• **PROMPT 1**
In the passage on discovery and work product, translate this sentence into Spanish: "These basic and overarching principles are repeatedly ignored by Caterpillar."

• **SUPPLIED PASSAGE**
243 Fed.Appx. at 624. As the Fifth Circuit more succinctly put it, if a document is discoverable in the client's hands, it does not become less discoverable when passed to an attorney's hands. United States v. Robinson, 121 F.3d 971, 975 (5th Cir. 1997).

These basic and overarching principles are repeatedly ignored by Caterpillar. Indeed, we are constrained to say that a good number of its objections to the special master's report are mystifying.

Even communications from counsel do not become automatically immune from discovery as work product on the theory that the selection and compilation of documents would show counsel's theories. It is only when there is "a real, rather than speculative, concern that counsel's thought processes in relation to pending or anticipated litigation will be exposed through disclosure of the compiled documents" that the communication becomes protected work product. In re Grand Jury Subpoenas, 318 F.3d at 386. Editorial changes or contributions by a lawyer do not necessarily qualify under the attorney/client privilege. Musa-Muaremi v. Florists' Transworld Delivery, Inc., 270 F.R.D. 312, 314-16 (N.D.Ill.2010).

• **RECORDS SHOWN**

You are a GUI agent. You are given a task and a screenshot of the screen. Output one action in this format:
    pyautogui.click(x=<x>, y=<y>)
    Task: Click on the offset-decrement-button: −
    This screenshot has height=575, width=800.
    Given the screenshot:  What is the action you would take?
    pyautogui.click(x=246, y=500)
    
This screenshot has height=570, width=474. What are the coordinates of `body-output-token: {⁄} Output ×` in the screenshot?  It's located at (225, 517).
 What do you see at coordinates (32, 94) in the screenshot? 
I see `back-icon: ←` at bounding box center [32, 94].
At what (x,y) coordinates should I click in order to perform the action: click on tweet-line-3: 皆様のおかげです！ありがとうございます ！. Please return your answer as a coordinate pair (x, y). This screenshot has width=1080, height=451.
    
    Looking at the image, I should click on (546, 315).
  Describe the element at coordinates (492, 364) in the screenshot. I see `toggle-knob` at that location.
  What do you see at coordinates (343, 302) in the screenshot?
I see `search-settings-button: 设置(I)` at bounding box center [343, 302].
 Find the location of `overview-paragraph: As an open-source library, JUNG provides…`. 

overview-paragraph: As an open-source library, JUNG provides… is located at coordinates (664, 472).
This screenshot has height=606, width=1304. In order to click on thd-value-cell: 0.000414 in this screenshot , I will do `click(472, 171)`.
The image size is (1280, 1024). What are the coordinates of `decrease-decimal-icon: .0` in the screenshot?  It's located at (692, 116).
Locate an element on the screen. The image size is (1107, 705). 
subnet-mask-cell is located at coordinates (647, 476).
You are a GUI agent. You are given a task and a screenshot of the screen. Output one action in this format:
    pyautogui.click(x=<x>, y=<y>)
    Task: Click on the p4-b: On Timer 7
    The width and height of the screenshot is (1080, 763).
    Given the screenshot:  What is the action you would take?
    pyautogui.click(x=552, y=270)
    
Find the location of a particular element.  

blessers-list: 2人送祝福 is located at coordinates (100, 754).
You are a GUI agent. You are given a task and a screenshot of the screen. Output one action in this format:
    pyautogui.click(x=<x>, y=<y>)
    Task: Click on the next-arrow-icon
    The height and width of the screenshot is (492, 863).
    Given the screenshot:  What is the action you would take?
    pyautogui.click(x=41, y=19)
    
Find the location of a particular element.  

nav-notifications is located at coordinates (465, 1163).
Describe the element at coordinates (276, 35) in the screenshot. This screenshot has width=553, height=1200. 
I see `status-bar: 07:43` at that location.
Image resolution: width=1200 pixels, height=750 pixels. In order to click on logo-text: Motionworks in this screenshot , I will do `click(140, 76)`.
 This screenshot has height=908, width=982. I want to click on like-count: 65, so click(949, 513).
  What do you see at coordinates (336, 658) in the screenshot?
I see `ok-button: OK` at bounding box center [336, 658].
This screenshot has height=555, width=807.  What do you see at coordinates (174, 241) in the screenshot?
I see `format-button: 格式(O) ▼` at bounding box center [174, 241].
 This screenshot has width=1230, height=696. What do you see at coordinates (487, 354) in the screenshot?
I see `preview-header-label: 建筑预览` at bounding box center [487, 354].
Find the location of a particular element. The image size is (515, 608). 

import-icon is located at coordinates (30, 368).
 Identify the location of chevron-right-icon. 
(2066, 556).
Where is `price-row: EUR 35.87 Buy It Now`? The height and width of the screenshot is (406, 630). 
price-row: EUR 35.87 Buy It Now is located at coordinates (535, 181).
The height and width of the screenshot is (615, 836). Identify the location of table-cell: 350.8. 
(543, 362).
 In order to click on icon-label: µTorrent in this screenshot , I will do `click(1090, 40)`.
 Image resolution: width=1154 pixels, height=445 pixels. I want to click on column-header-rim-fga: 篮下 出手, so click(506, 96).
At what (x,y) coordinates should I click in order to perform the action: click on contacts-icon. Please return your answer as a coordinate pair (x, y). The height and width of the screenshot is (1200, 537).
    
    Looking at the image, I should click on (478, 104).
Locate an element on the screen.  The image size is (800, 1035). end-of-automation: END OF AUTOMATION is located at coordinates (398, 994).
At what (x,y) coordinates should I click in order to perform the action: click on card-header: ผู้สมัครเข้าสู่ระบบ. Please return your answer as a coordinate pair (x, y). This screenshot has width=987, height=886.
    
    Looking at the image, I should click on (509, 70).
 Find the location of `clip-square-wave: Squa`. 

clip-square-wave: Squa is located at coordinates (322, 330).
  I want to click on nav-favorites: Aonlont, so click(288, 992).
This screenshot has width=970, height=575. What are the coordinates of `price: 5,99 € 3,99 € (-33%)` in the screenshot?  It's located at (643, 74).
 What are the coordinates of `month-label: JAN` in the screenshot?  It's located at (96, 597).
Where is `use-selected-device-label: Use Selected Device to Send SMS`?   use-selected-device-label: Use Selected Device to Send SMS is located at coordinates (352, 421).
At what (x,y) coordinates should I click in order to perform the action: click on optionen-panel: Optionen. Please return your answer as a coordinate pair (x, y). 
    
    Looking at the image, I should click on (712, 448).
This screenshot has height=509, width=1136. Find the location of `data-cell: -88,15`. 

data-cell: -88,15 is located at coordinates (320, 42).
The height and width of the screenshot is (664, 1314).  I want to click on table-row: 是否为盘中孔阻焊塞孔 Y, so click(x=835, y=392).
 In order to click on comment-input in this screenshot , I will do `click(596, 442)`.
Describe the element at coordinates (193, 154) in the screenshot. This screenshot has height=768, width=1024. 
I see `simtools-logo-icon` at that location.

• **PROMPT 2**
Transcribe the records exactly, from their first line through the line containing "subnet-mask-cell is located", inclusive.

• **WRITTEN SOLUTION 1**
Estos principios básicos y generales son ignorados repetidamente por Caterpillar.

• **WRITTEN SOLUTION 2**
You are a GUI agent. You are given a task and a screenshot of the screen. Output one action in this format:
    pyautogui.click(x=<x>, y=<y>)
    Task: Click on the offset-decrement-button: −
    This screenshot has height=575, width=800.
    Given the screenshot:  What is the action you would take?
    pyautogui.click(x=246, y=500)
    
This screenshot has height=570, width=474. What are the coordinates of `body-output-token: {⁄} Output ×` in the screenshot?  It's located at (225, 517).
 What do you see at coordinates (32, 94) in the screenshot? 
I see `back-icon: ←` at bounding box center [32, 94].
At what (x,y) coordinates should I click in order to perform the action: click on tweet-line-3: 皆様のおかげです！ありがとうございます ！. Please return your answer as a coordinate pair (x, y). This screenshot has width=1080, height=451.
    
    Looking at the image, I should click on (546, 315).
  Describe the element at coordinates (492, 364) in the screenshot. I see `toggle-knob` at that location.
  What do you see at coordinates (343, 302) in the screenshot?
I see `search-settings-button: 设置(I)` at bounding box center [343, 302].
 Find the location of `overview-paragraph: As an open-source library, JUNG provides…`. 

overview-paragraph: As an open-source library, JUNG provides… is located at coordinates (664, 472).
This screenshot has height=606, width=1304. In order to click on thd-value-cell: 0.000414 in this screenshot , I will do `click(472, 171)`.
The image size is (1280, 1024). What are the coordinates of `decrease-decimal-icon: .0` in the screenshot?  It's located at (692, 116).
Locate an element on the screen. The image size is (1107, 705). 
subnet-mask-cell is located at coordinates (647, 476).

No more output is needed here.